O anúncio foi feito ao final de uma reunião de Rada com o encarregado de negócios norte-americano Kris Urs, que comanda a embaixada desde a expulsão do embaixador Philip Goldberg, em setembro, acusado pelo governo de participar de uma conspiração com a oposição de direita.

Posteriormente, La Paz expulsou também os agentes da DEA (agência antidrogas dos EUA) e um secretário da embaixada norte-americana. Washington retaliou expulsando o embaixador boliviano, Gustavo Guzmán, deixando assim as relações bilaterais à beira da paralisia.

Com a crise diplomática, a Bolívia perdeu uma verba norte-americana que era vital para a destruição das lavouras de coca. No entanto, segundo Rada, isso ficou superado com o acordo alcançado na terça-feira, a ser confirmado "nos próximos dias" com a assinatura de um adendo ao convênio global de luta contra o narcotráfico atualmente em vigor.

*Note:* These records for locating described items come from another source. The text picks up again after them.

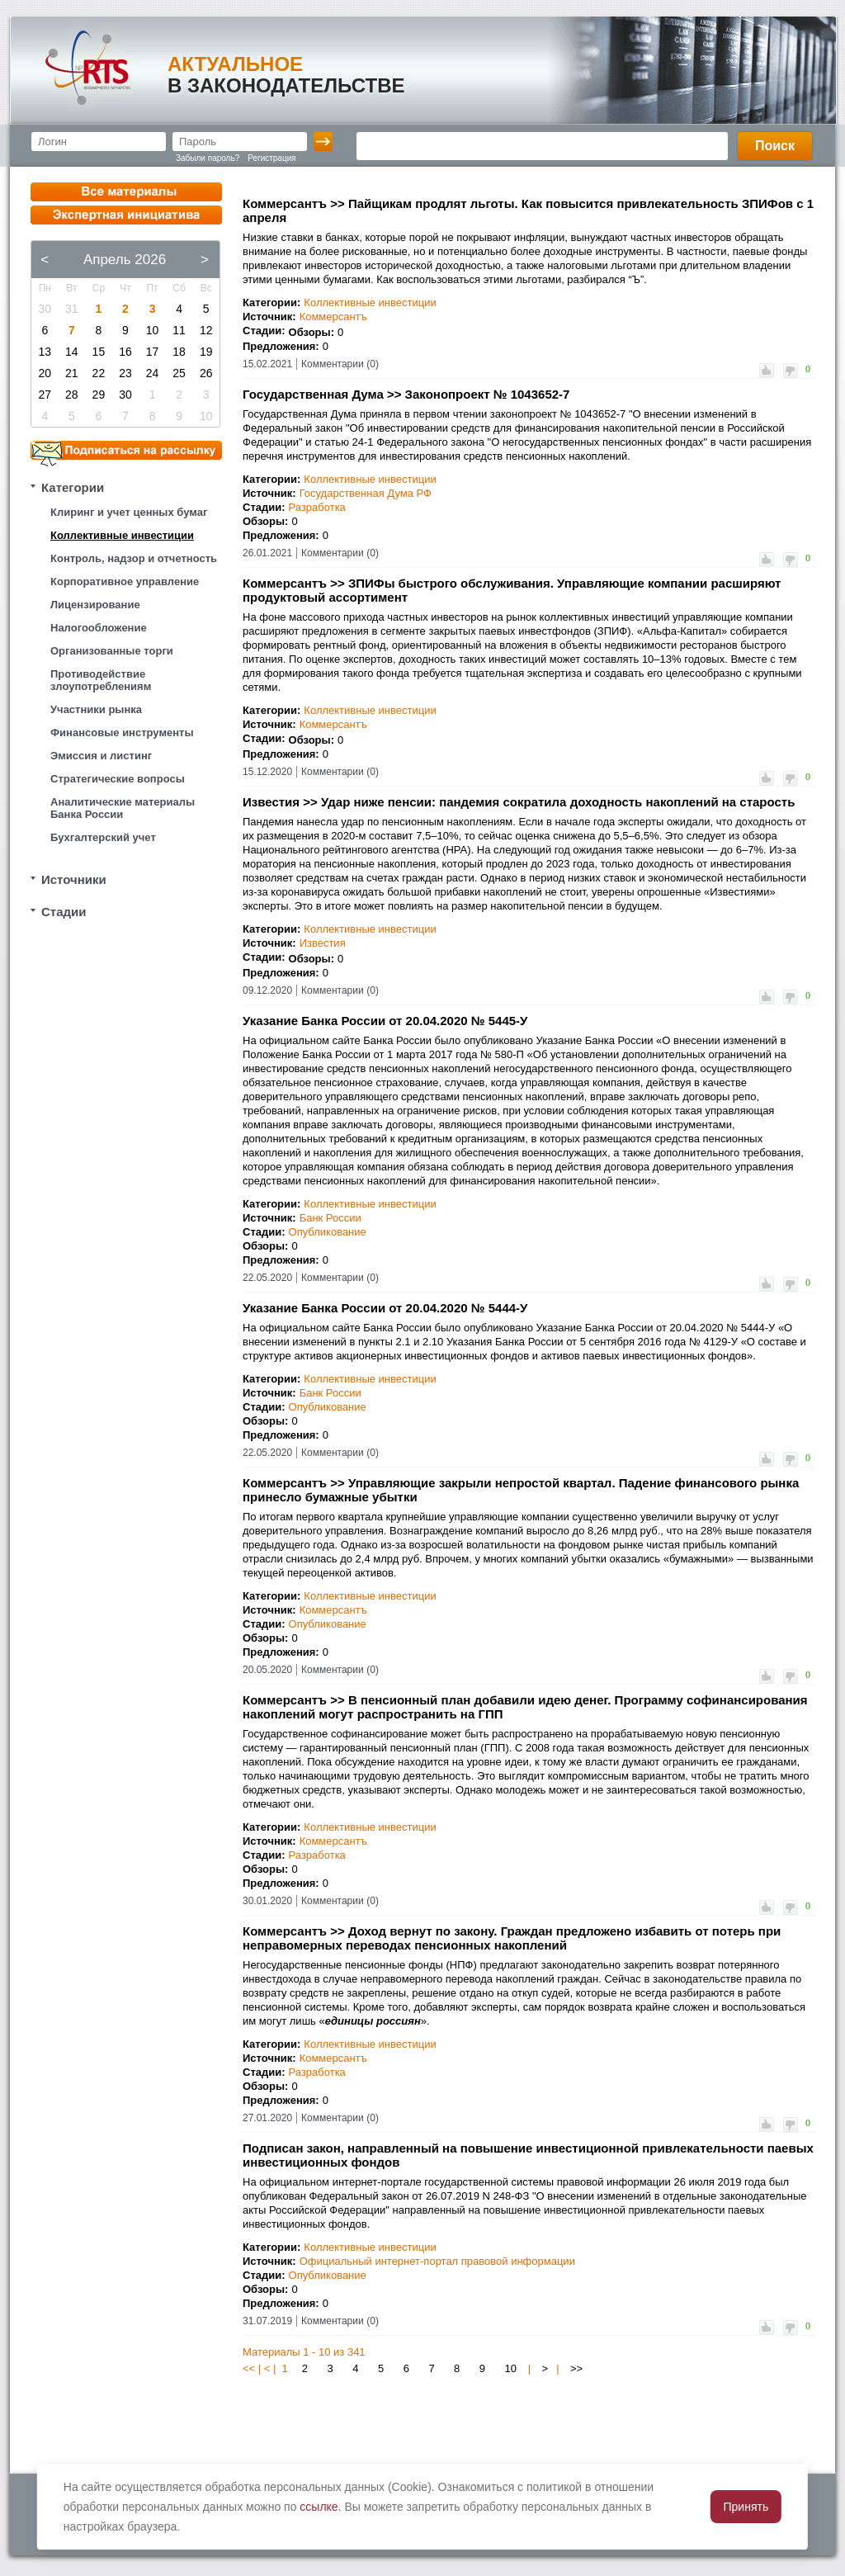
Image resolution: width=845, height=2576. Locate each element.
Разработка (317, 507)
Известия (323, 943)
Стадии (64, 912)
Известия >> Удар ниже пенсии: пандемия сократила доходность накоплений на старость (519, 802)
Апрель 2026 (124, 259)
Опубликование (327, 1232)
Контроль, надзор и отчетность (133, 558)
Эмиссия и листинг (101, 755)
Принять (746, 2506)
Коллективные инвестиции (122, 535)
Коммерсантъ (333, 316)
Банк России (330, 1218)
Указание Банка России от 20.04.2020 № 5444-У (385, 1308)
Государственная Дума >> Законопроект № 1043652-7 (406, 394)
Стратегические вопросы (117, 779)
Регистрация (271, 158)
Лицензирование (95, 604)
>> (576, 2368)
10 (511, 2368)
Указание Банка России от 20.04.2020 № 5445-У (385, 1021)
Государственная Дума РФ (366, 493)
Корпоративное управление (124, 581)
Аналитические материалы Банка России (122, 808)
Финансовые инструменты (122, 732)
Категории (72, 487)
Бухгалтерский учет (103, 837)
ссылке (319, 2506)
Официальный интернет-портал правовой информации (437, 2261)
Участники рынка (96, 709)
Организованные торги (111, 651)
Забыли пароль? (207, 158)
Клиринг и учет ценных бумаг (128, 512)
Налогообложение (98, 628)
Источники (73, 879)
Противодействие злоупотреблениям (100, 680)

Morales em várias ocasiões acusou os EUA de usar a cooperação antidrogas como "instrumento de desestabilização política".

O presidente indígena, que lidera uma campanha mundial pela despenalização do arbusto da coca, disse na semana passada que a ausência do financiamento norte-americano teria impedido a Bolívia de cumprir sua meta de erradicação das lavouras ilegais no primeiro trimestre, fato que ele atribuiu a um suposto plano para desacreditar seu governo.

A Bolívia é o terceiro maior produtor mundial de cocaína, atrás de Colômbia e Peru. Seus cultivos legais e ilegais somam, juntos, entre 27 e 28 mil hectares, segundo cálculos oficiais.

O governo de Morales anunciou que pretende erradicar neste ano ao menos 5.000 hectares de coca, igualando o resultado de 2008.

Além de ser matéria-prima da cocaína, a coca também se presta a usos tradicionais na Bolívia - por exemplo, é mascada para combater os efeitos da altitude e da fome sobre o organismo.